Pooradam Thirunal Sethu Lakshmi Bayi was born at Utsavamadhom Palace, Mavelikkara, on the 19th of November 1895 to Ayilyam Nal Mahaprabha and Kerala Varma. Her mother belonged to the Utsavamadhom Palace branch of the Kolathunādu Royal Family. A house that used to reign the Kola Swarupam, the Kolathiri line descended from the same ancient dynasty of the Travancore Royal Family, and so they were adopted and installed as the Maharanis of Travancore when there was a shortage of females to continue the line of succession. The current Ranis of Travancore, Senior Maharani Bharani Thirunal Lakshmi Bayi, and Junior Maharani Bharani Thirunal Parvathi Bayi, who were also adopted from the Kolathiri line, did not have any female children.
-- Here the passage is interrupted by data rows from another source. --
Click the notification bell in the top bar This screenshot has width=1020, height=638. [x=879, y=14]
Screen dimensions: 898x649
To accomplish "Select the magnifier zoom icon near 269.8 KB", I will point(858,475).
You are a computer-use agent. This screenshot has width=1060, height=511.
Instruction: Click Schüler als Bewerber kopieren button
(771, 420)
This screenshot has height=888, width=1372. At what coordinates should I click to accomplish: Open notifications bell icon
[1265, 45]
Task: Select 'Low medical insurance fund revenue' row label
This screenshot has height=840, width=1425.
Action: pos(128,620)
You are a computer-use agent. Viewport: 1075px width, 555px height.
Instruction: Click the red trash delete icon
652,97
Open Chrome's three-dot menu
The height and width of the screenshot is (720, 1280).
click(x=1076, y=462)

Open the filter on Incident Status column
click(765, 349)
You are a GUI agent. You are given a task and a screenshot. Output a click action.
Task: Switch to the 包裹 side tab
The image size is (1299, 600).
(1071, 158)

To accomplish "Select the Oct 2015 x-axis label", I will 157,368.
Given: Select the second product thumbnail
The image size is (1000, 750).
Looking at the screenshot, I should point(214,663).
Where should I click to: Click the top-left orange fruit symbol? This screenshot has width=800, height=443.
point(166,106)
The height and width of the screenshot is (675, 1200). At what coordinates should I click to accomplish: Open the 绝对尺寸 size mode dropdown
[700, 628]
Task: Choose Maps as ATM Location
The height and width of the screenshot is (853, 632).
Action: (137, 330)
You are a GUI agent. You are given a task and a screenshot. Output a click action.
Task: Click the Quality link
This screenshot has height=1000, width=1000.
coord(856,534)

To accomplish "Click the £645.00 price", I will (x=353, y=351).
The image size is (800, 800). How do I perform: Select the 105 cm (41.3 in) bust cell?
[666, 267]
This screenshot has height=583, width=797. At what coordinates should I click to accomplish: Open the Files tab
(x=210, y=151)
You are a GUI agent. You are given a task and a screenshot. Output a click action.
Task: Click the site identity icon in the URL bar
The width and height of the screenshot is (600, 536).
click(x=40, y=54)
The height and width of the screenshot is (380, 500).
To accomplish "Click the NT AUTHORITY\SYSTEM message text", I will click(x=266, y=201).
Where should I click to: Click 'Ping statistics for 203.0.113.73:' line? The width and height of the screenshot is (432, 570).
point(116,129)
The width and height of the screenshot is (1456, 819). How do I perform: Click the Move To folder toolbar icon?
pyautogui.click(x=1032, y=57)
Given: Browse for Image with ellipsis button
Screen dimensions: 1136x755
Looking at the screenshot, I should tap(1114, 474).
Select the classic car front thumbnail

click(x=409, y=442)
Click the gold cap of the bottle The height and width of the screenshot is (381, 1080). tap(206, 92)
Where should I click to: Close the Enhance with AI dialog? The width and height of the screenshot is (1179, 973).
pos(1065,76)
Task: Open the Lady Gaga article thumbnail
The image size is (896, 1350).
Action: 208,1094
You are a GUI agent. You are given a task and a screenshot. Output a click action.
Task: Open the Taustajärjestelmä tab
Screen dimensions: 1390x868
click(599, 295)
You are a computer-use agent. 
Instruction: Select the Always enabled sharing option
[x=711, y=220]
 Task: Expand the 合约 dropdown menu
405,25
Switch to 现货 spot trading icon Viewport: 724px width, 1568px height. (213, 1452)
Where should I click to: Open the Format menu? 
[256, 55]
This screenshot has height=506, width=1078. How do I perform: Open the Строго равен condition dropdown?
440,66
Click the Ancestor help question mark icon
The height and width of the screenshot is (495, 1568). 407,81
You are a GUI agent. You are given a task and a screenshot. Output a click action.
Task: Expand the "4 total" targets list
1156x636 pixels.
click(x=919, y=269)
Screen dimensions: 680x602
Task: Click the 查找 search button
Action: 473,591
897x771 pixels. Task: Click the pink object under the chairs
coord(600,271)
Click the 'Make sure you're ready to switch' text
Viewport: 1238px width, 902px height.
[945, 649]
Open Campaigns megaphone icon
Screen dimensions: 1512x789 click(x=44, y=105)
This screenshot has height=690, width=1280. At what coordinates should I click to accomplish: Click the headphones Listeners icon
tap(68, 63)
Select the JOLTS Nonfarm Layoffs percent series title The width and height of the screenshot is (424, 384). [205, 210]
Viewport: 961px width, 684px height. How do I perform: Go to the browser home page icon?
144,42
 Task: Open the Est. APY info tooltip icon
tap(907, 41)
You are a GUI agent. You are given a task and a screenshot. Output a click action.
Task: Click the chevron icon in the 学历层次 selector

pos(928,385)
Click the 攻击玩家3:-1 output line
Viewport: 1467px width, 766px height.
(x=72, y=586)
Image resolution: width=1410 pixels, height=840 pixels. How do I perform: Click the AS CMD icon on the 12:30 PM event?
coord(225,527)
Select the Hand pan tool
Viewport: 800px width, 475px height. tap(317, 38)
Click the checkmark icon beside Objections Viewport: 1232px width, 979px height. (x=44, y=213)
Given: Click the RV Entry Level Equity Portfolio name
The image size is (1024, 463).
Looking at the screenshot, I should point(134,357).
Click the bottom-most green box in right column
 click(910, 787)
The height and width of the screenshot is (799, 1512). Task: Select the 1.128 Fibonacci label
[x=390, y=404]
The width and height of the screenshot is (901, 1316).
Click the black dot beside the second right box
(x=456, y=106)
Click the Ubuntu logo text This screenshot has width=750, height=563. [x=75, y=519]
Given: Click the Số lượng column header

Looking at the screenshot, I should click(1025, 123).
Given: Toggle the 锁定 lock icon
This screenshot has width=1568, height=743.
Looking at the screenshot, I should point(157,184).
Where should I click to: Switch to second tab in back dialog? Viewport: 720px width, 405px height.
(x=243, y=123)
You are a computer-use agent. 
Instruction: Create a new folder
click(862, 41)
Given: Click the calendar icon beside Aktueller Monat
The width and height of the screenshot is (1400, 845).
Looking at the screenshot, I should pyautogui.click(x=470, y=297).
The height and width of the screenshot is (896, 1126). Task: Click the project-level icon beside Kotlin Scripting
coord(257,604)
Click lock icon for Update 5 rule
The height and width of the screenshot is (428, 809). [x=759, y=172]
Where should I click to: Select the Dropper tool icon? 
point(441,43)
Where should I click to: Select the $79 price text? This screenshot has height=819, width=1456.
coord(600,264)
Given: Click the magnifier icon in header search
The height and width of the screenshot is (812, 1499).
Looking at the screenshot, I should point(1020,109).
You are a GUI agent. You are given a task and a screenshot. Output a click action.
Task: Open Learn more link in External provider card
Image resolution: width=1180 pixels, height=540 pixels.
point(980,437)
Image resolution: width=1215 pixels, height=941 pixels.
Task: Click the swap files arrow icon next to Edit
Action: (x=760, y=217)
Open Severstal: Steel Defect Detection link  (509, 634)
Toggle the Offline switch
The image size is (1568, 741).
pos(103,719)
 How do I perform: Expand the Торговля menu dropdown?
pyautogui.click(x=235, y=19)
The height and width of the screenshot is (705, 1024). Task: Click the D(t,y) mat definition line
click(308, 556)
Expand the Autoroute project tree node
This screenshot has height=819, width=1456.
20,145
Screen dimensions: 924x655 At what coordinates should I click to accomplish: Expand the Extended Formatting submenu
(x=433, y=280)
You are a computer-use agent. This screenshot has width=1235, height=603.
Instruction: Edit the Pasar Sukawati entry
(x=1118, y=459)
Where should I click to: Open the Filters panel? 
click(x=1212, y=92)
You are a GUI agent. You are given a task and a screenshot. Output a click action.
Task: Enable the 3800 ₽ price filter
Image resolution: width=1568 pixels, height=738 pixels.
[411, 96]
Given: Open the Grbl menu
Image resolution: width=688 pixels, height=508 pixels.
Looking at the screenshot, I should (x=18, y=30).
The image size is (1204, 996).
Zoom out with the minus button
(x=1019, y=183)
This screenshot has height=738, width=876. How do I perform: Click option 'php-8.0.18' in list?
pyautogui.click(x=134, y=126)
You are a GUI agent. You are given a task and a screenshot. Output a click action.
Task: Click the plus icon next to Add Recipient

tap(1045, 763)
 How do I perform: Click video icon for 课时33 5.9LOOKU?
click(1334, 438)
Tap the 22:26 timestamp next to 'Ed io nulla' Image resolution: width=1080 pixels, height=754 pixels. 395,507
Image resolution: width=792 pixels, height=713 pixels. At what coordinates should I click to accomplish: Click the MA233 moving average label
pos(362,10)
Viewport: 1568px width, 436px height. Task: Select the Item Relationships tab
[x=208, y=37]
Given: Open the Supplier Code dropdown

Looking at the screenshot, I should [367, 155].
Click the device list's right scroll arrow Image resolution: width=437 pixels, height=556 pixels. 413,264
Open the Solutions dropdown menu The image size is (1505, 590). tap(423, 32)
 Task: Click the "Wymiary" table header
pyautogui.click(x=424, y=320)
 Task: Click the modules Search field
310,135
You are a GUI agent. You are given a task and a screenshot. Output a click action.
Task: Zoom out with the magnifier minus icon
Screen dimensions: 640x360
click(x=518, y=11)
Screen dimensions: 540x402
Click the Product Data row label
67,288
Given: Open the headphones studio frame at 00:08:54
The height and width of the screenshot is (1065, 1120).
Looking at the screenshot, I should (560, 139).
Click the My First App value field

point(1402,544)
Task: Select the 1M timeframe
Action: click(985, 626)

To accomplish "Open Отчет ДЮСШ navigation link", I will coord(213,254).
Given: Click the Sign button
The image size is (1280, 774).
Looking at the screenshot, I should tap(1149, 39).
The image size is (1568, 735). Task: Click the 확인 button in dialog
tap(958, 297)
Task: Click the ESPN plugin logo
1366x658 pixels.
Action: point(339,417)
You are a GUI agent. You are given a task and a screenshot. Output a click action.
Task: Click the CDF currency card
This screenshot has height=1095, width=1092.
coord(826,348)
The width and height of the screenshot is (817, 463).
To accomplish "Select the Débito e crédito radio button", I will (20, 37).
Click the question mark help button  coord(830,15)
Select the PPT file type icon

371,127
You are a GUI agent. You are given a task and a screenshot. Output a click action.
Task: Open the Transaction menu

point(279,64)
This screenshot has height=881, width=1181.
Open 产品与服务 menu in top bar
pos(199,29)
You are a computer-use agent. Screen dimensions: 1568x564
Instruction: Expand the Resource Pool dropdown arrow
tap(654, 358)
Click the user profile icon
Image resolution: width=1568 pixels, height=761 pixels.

In the prevalent matrilineal system of inheritance known as Marumakkathayam, the presence of females to continue the line of succession for the dynasty was crucial. With the death of the Junior Maharani, Bharani Thirunal Parvathi Bayi in 1893, followed by that of the eldest of her three sons in 1895, the royal family came to consist solely of Maharajah Moolam Thirunal, Rani Lakshmi Bayi and her two nephews.

=== Installation as Attingal Rani ===

Sethu Lakshmi Bayi after her installment as Attingal Mootha Thampuran.

The Maharani now looked upon her nieces, the children of her youngest sister by the artist Raja Ravi Varma to bring forth girls who could be adopted into the ruling line. In 1895, the Rani's elder niece, Mahaprabha gave birth to a daughter, Sethu Lakshmi Bayi, and the next year, her younger niece, Thiruvadira Nal Kochukunji Thampuran gave birth to Sethu Parvathi Bayi. In 1900 the Rani officially petitioned her adoptive brother, Maharajah Moolam Thirunal to allow her to adopt the two girls. Sethu Lakshmi Bayi became the Junior Maharani of Travancore, and Sethu Parvathi Bayi became the First Princess of Attingal.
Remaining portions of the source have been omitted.